The startup nonprofit news organization welcomes veteran journalists Henry Gomez and Debra Adams Simmons, and Columbus nonprofit leader Tom Katzenmeyer as board chair
September 14, 2022 – The Ohio Local News Initiative today announced the addition of new board members, in the latest expansion of the nonprofit news organization, which aims to serve residents across Ohio with the local news they need.
Tom Katzenmeyer, president and CEO of the Greater Columbus Arts Council, has joined the organization as board chair; Henry Gomez, senior national political reporter at NBC News, Ohio native and long-time Cleveland-area resident, as vice chair’ and Debra Adams Simmons, executive editor of history and culture at National Geographic, recently named vice president of diversity, equity and inclusion for National Geographic Media, and previously editor of the Cleveland Plain Dealer and Akron Beacon Journal, has joined as a board member. Dale Anglin, vice president of programs at the Cleveland Foundation, will serve as a board observer, and Mike Curtin, former head of the Columbus Dispatch, will serve as a senior advisor.
The new board members and advisors bring a wide breadth of journalism, media, and nonprofit experience in Ohio to the organization. They join existing board members Tim Tramble, president and CEO of St. Luke’s Foundation, Doug Ulman, CEO of Pelotonia, and Michael Ouimette, senior vice president, strategy & startups, at the American Journalism Project.

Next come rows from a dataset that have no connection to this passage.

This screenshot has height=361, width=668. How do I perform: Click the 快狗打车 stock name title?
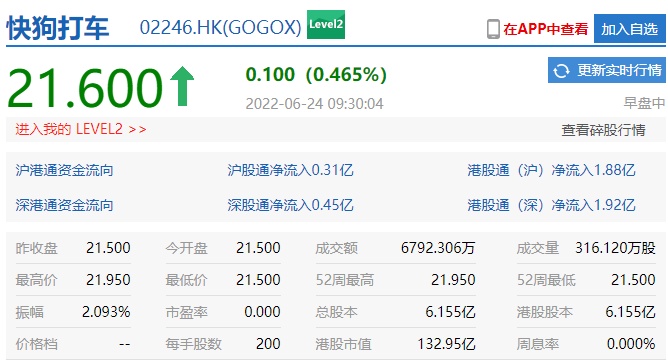(58, 28)
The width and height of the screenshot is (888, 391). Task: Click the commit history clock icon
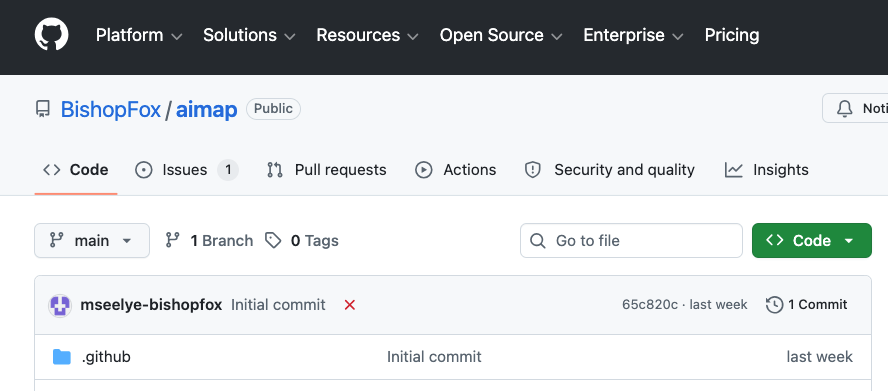coord(774,305)
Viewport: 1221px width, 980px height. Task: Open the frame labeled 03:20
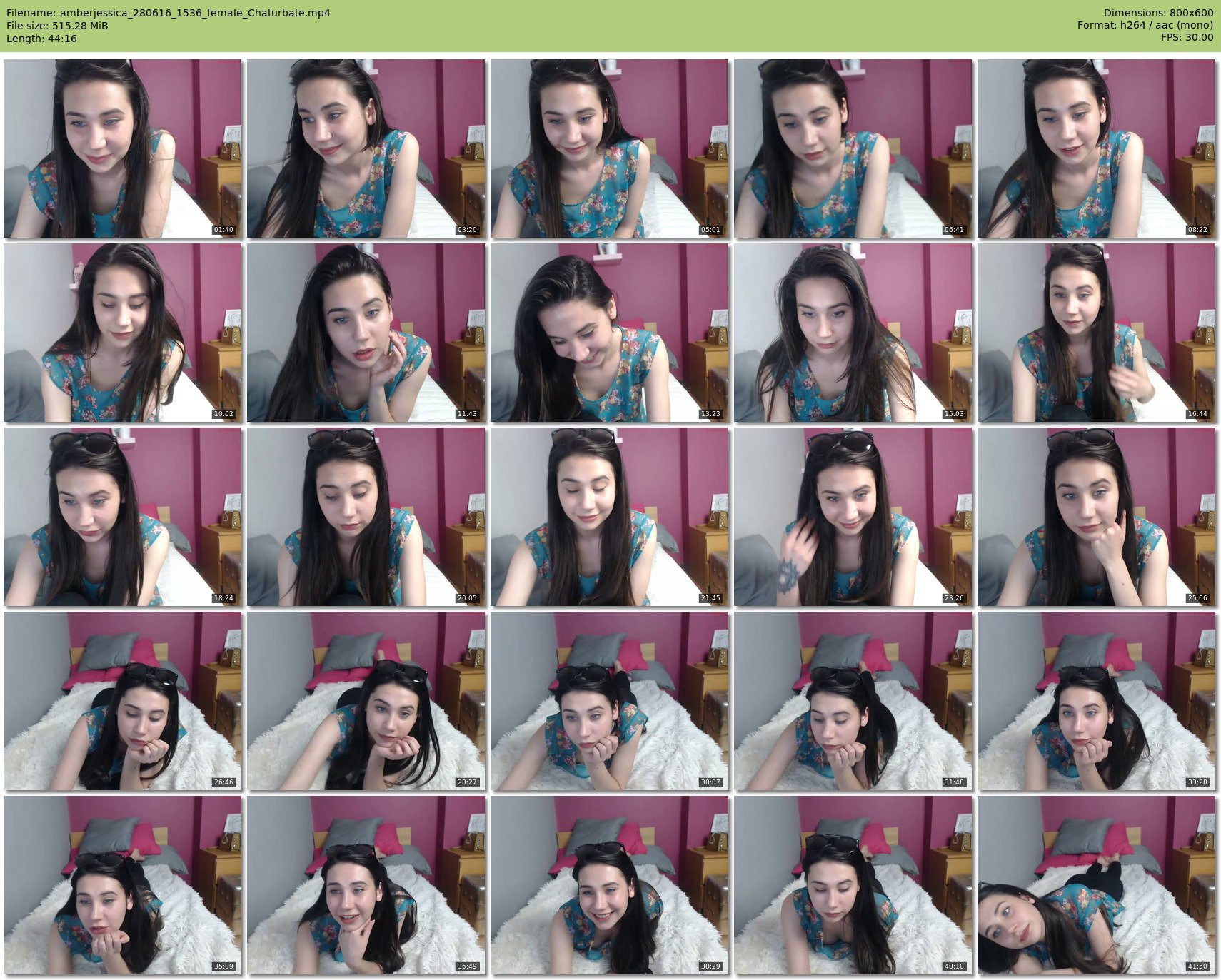[366, 148]
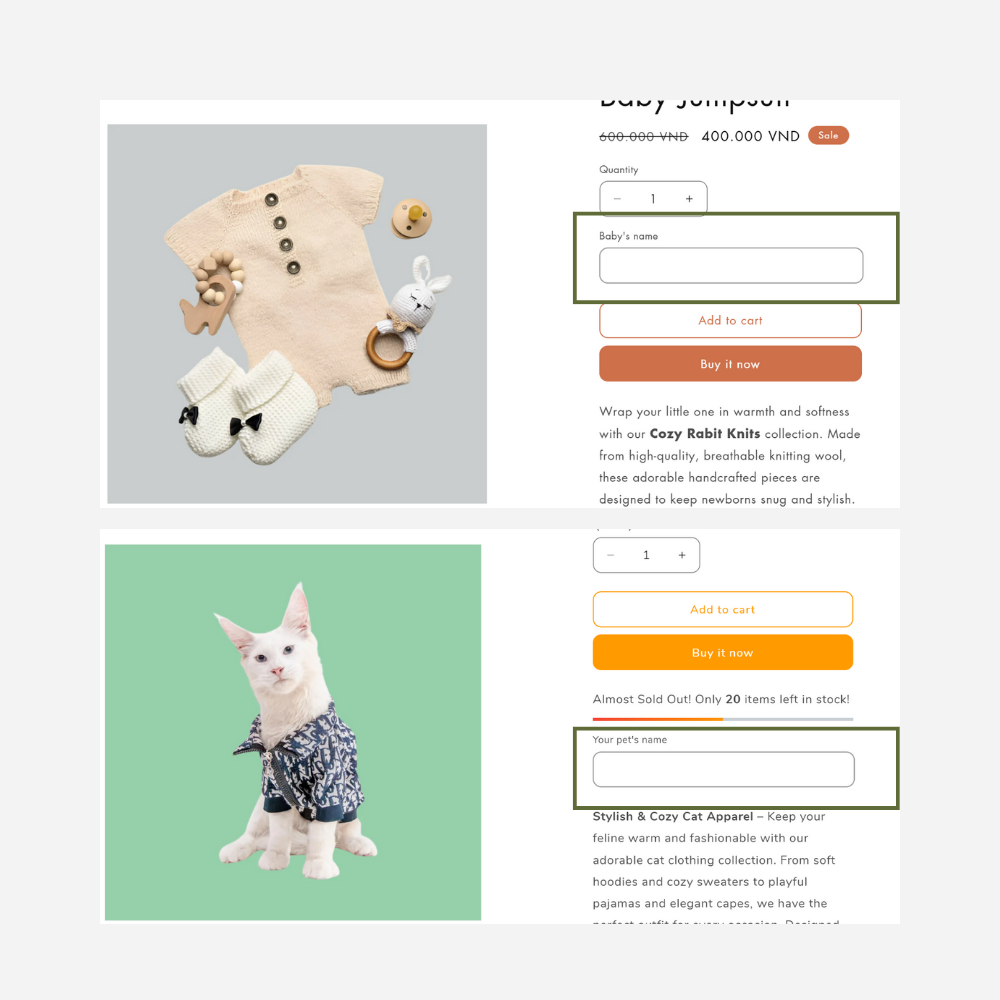Screen dimensions: 1000x1000
Task: Click the orange-outlined Add to cart button
Action: 723,610
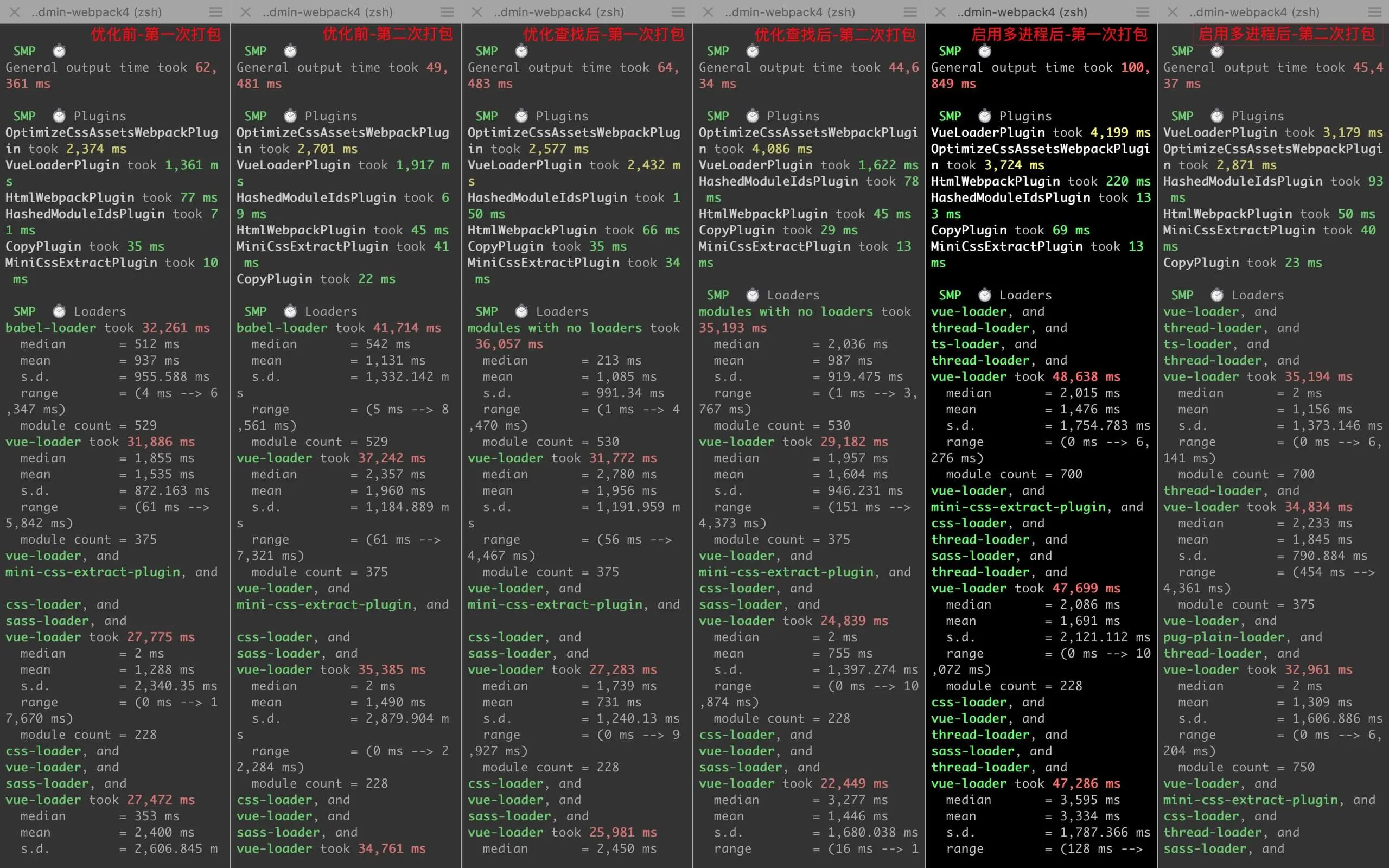Click the red label '启用多进程后-第二次打包'
The width and height of the screenshot is (1389, 868).
point(1286,34)
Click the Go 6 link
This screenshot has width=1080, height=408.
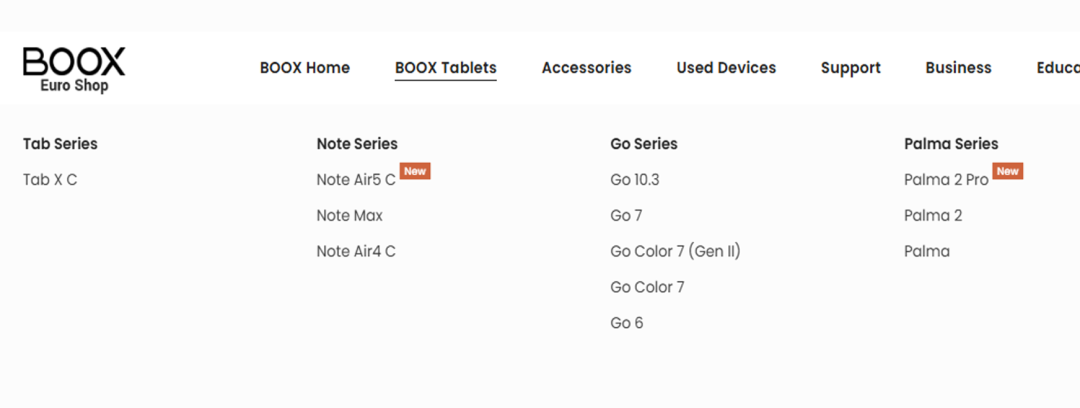[627, 324]
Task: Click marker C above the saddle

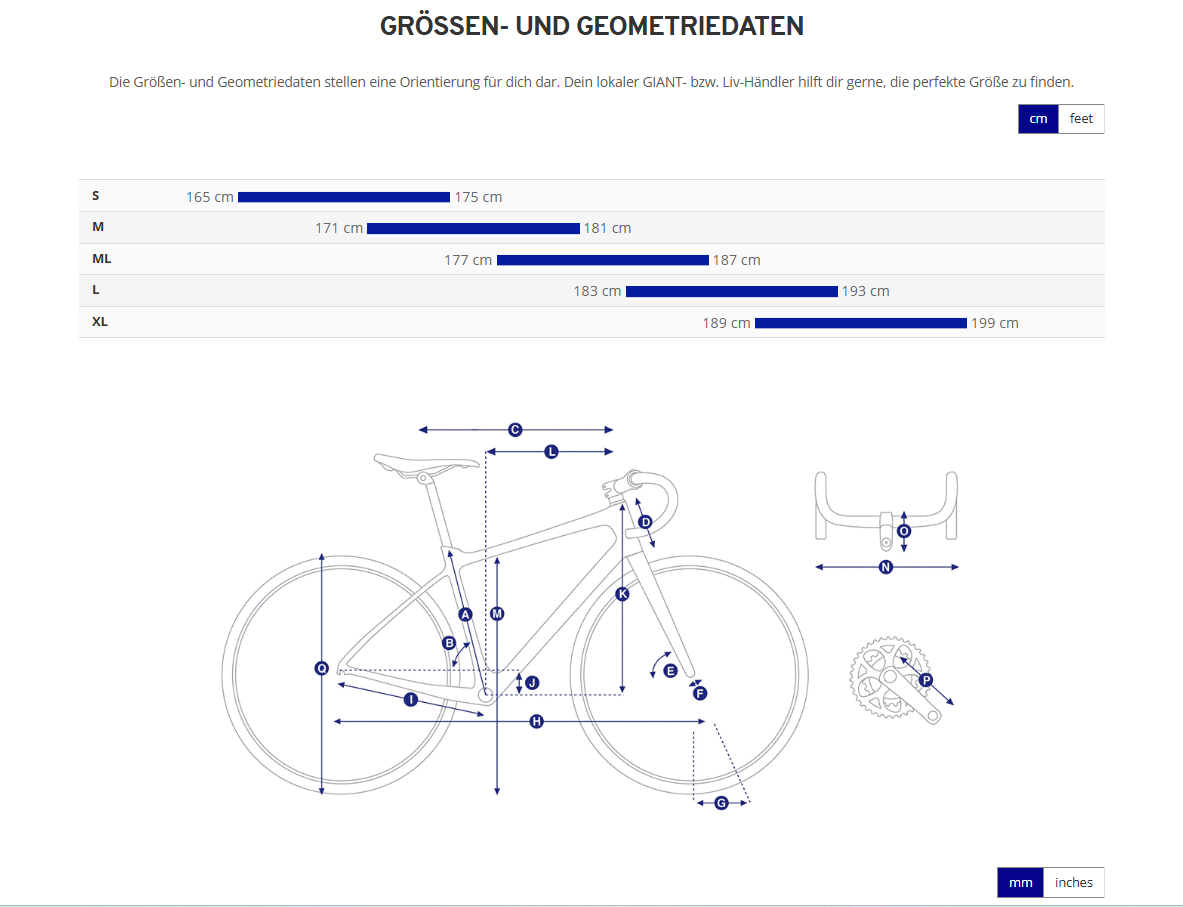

“Communities across Ohio have experienced a massive loss in local journalism resources. Our goal as the board of this organization will be to continue building momentum for the movement to replenish those resources, and build a resilient local press to bring people together with quality, independent, information and to make our state a better place for all,” Katzenmeyer said.
“The Ohio Local News Initiative represents one of the country’s most exciting efforts to meet an urgent demand for local journalism in cities like Cleveland,” Gomez said. “Given the focus on quality while prioritizing community needs, jobs in our newsrooms will be among the best journalism jobs anywhere.”
“This important collaboration will make Cleveland’s local news landscape even more robust,” Adams Simmons said. “This innovative nonprofit news model is at the center of a national movement to strengthen local news. The Ohio Local News Initiative will be driven by the needs and interests of the community, addressing critical issues and amplifying local voices.”
The Ohio Local News Initiative, which has support from the Cleveland Foundation, the American Journalism Project, The John S. and James L. Knight Foundation, Visible Voice Charitable Fund, St. Luke’s Foundation, the Char and Chuck Fowler Family Foundation, Sisters of Charity Foundation of Cleveland, Center for Community Solutions, and others, is gearing up to launch Signal Cleveland, a local news publication serving Greater Cleveland this fall. Signal Cleveland will increase the volume of original, in-depth, non-partisan reporting in the region and support the efforts of Cleveland news outlets and community initiatives to make critical information available to all who need it. Information will be available in numerous formats across multiple platforms, and will be free to access. Over time, the organization plans to support a network of independent local newsrooms across the state.
Signal Cleveland, which announced its leadership team over the summer, has been hiring for almost a dozen newsroom roles ahead of its launch. In addition to doing hard hitting accountability journalism, the newsroom will take an innovative approach to local journalism, with a community reporting model in which it will work with residents to help set priorities, and train and pay Clevelanders to become information connectors in their communities, gathering requests and questions from neighbors. Job postings for editing and reporting positions and more information about the project are now available at signalcleveland.org/jobs.
About the Ohio Local News Initiative
The Ohio Local News Initiative is a network of independent, community-led, nonprofit newsrooms, starting with Signal Cleveland, with plans to produce high-quality accountability journalism while employing an innovative model for working directly with residents to be responsive to their information needs. The new organization will be one of the largest local nonprofit news startups in the country when it launches later this year, with more than $6 million in seed funding from a coalition of local and national organizations and incubation support from the American Journalism Project.